Kel wrote:Just taught this five times today and thought I'd add some thoughts in case anyone is interested- was a lot of preparation and a lot of activities crammed into one lesson but definitely worth it!
The students liked the video although trying to guess the speaker's nationality was a bit beyond them!Worked well as a way of demonstrating accents and introducing the concept of different words for the same thing in the same language.
We made the last activity a bit easier by first playing a "guess what's in the box" game with both my JTE and I describing objects to get the students used to the "It's something you..." format of sentences. We also put the pictures that were on the cards on the board with magnets and the Japanese word in case the students got stuck. There were 12 cards in all and no pair finished in the set time, but they seemed to enjoy trying to describe things in English. First time I have seen every student trying their best. (Best/strangest overheard description of the day: for subway/tube: "It's something you can use for suicide..."?!)
Matching the British English and American English words was a little harder. They usually knew the American word and made some attempts at guessing the British ones but often mixed the two up (especially principal/head teacher for some reason...).
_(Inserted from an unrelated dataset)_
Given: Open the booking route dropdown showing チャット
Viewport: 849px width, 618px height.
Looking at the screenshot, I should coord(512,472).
We gave them an answer sheet at the end because there was no time to check answers as a class. The sheet also had some example descriptive sentences by each word.
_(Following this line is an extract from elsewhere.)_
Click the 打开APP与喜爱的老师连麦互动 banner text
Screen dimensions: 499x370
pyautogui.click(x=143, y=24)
Sorry for the essay, but thought this could be useful for people wanting to teach a lesson on this!
That sounds great!
For my lesson I gave them a brief and bad drawing filled explanation of why English is so different around the world. Then had them name as many English speaking countries as they could. I told them more and told them there were many many more they were shocked.
Then We played Dialect Jeopardy. They had a great time. It was more about opening their eyes than teaching it and I think it went over really well.